(Minghui.org) I believe this topic is familiar to many practitioners. And, although it is familiar to me, I never paid much attention to it. Now I would like to share with fellow practitioners my recent cultivation experiences about watching ordinary people’s television (TV).
I am the breadwinner in my family. I have been busy earning a living to support my family for several years. All the work left me tired, and I slacked off in my cultivation.
I just wanted to make more money, as neither my husband nor my son earns much. I tried to remind myself that making money is not for our comfort but so that we can cultivate ourselves better. Then, I found a good job as an hourly housekeeper. But as soon as I started the job, things got out of control.
I started with one family and ended up working for several families. After I came home from work, I just wanted to sit on the sofa to relax and spend some time with my family after dinner. I didn’t take the time to study the Fa, and I even watched TV more than my family members, wasting a lot of precious time.
Later, my cultivation state worsened. I felt sleepy doing the meditation exercises, sending forth righteous thoughts, and studying the Fa. I also did poorly with truth clarification. Every time I watched TV, I had a difficult time getting up the next morning to do the exercises. My eyes hurt every time I watched TV, so I knew I shouldn’t watch it, but I just couldn’t help myself. This went on for several years.
I knew that Master had not given up on me, and I made up my mind to let go of this attachment. Master saw that I still wanted to do well, so he helped me. After two weeks of not being able to access the Minghui website on my computer, I finally got online one afternoon, and the internet speed was very good. I quickly downloaded relevant articles about watching TV and read them that afternoon. After reading fellow practitioners’ articles, I learned more about the harm that watching ordinary people’s TV can do to cultivators.

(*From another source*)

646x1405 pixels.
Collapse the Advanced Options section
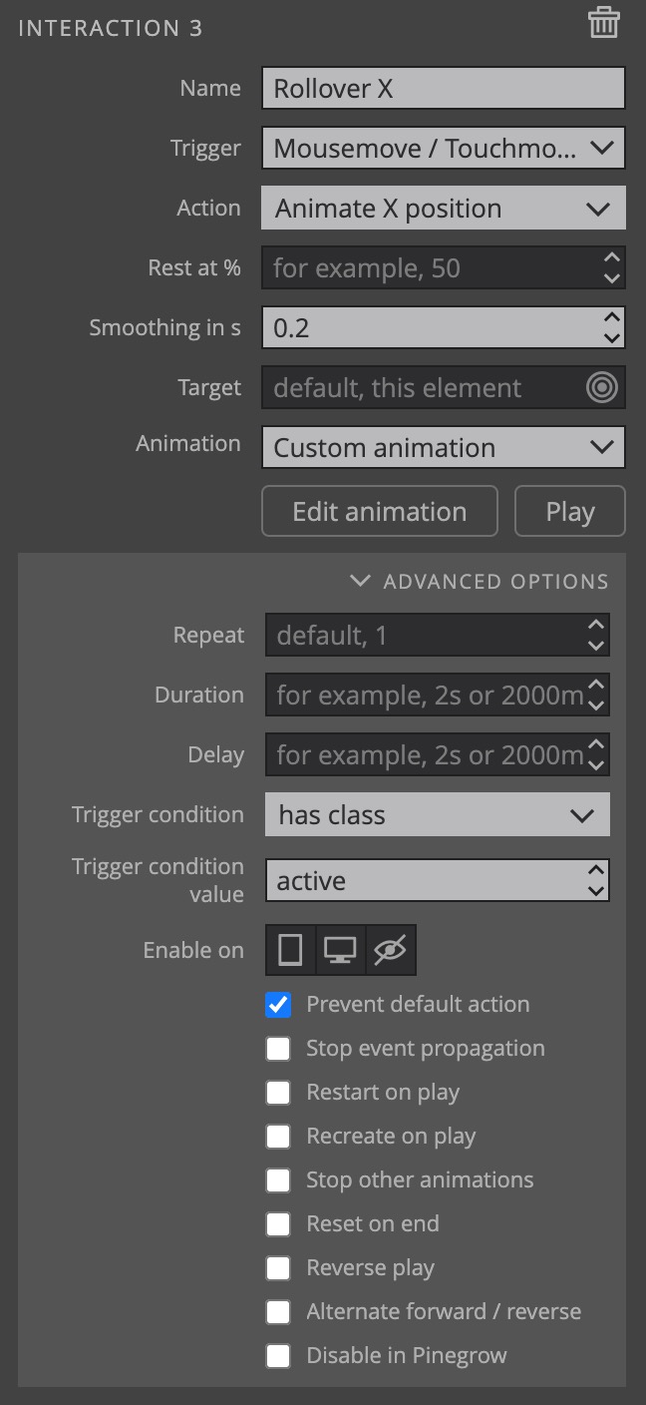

From that day on, I stopped watching TV. That is, from that day on, I was able to participate in the morning exercises regularly. At the same time, I also began to pay attention to sending forth righteous thoughts for a long time, studying the Fa a lot, and truly cultivating myself.
I turned down many opportunities to make money, wanting to cherish my time and do everything a Dafa practitioner should do. Gradually, I felt clear-headed, stopped taking naps during the day, and could calm down during the exercises.
For a long time before this, I couldn’t hear the exercise music, and I couldn’t concentrate on listening to Master’s instructions during the exercises. I was thinking about how to make and save money. My mind was driven by all kinds of attachments and I had random thoughts. My eyes were watery and my nose was runny. I had to prepare a pack of tissues every time I did the exercises. I knew it was Master cleaning up the bad things for me.
Before this, pus oozed from my right ear for more than a year. I think this was because I watched ordinary people’s TV and listened to ordinary people’s songs, and I wasn’t strict with myself. It was a disgrace to let Master worry about me!
Now, I can finally listen to Master’s instructions and exercise music calmly. This long-lost voice is kind and sublime and has the beauty of being bathed in the mighty grace of Buddha. As I write this, my face is covered with tears of gratitude for Master.
Fellow practitioners, cherish this eternal opportunity, work hard, stay away from mobile phone videos, don’t watch ordinary people's TV, and cherish the precious time that Master has extended for us and all sentient beings!